24. Auszug aus dem Urteil der II. öffentlichrechtlichen Abteilung
vom 11. Juli 1980 i.S. Bank X. gegen Eidg. Bankenkommission
(Verwaltungsgerichtsbeschwerde) Regeste

    Behandlung ungewöhnlicher Bankgeschäfte (Art. 3 Abs. 2 lit. c BankG;
Art. 9 Abs. 3 BankV; Anhang II lit. C BankV).

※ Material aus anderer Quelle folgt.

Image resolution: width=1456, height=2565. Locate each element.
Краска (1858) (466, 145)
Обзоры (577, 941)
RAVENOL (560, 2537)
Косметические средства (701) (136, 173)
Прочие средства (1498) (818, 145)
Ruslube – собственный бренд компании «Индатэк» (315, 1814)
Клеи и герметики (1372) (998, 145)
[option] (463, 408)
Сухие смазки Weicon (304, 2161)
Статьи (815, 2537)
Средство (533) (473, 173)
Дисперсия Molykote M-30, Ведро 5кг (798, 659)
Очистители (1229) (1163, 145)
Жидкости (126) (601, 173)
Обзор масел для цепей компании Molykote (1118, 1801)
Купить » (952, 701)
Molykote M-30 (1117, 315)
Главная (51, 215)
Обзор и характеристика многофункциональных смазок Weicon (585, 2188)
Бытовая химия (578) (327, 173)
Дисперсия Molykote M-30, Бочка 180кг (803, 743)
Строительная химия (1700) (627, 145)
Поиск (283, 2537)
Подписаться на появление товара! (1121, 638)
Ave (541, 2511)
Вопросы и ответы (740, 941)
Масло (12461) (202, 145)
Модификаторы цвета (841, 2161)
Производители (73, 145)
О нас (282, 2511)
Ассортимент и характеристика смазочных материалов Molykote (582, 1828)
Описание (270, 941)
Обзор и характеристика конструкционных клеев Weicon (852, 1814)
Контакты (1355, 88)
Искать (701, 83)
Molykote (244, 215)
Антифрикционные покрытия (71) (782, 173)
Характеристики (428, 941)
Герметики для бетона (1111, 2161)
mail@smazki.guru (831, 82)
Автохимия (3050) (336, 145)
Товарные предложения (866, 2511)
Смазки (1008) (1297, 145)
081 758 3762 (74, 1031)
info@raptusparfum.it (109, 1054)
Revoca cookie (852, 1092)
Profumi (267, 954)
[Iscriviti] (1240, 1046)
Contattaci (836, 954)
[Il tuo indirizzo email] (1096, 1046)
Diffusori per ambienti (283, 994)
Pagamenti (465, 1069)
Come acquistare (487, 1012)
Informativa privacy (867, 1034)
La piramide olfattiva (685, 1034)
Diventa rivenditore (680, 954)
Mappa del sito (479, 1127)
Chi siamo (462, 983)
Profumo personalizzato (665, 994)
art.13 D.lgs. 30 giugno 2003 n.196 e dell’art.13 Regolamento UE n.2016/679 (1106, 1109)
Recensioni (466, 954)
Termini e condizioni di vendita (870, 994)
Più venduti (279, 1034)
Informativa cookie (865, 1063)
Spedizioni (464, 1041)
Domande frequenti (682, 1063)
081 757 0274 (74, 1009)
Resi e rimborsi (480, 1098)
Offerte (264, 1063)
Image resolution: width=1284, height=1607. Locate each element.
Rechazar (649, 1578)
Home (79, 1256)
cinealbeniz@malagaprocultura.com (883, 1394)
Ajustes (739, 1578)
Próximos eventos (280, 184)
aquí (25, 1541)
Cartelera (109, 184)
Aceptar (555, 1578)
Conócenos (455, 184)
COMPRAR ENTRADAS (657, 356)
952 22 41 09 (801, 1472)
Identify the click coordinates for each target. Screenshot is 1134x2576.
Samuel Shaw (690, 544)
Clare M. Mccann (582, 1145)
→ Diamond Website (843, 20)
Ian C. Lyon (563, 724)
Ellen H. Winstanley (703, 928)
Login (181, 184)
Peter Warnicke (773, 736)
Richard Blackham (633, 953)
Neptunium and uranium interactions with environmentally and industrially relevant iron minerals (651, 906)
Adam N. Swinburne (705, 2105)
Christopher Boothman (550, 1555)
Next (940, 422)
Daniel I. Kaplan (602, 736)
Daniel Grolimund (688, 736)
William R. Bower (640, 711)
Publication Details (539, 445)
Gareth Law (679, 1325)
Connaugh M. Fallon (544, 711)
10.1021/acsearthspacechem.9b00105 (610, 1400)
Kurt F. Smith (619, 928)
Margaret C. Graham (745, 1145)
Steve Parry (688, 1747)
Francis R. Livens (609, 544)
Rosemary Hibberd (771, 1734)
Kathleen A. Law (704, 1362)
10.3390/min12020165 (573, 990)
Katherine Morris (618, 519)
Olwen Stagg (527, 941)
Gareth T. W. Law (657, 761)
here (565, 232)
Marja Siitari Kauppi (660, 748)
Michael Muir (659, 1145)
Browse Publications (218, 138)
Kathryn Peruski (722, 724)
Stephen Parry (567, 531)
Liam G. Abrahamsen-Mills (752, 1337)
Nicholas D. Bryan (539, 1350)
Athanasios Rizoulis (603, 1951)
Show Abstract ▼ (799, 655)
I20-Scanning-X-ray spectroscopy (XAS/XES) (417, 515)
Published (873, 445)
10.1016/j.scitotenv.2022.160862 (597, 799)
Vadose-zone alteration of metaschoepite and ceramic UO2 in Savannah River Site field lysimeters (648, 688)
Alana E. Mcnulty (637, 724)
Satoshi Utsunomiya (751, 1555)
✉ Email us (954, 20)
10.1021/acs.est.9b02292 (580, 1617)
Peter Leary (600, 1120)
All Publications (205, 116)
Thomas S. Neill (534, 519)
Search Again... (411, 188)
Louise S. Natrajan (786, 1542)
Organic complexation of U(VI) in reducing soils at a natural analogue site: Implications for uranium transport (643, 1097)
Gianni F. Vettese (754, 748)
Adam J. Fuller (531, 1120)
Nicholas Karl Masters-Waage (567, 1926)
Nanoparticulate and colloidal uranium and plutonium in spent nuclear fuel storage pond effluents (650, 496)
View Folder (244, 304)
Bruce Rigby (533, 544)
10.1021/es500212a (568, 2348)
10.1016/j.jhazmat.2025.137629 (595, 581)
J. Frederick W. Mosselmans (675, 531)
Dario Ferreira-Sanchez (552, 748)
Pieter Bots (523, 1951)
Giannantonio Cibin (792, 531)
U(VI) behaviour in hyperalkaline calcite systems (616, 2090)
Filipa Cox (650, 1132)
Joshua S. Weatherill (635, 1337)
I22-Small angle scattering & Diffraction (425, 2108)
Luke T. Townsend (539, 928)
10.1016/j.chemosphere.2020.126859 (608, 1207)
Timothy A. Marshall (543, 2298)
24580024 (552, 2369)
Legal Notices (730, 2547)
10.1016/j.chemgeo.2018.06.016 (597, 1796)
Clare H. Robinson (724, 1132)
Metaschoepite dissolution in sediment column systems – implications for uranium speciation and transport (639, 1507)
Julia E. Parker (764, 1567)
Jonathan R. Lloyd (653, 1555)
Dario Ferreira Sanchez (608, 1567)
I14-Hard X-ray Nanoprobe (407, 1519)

    1. Banken sind nach Art. 9 Abs. 3 BankV verpflichtet, bei
ungewöhnlichen Geschäften von allen Vertragspartnern schriftliche
Erklärungen über Absicht und Begründung des gewählten Vorgehens zu
verlangen und sich über deren Wahrheitsgehalt zu vergewissern. Frage
offengelassen, ob eine Bank, die im Verhältnis zu ihren Eigenmitteln
für sehr hohe Beträge Wertschriftengeschäfte mit liechtensteinischen
Anstalten tätigt, noch Gewähr für einwandfreie Geschäftstätigkeit im
Sinne von Art. 3 Abs. 2 lit. c BankG bietet (E. 2).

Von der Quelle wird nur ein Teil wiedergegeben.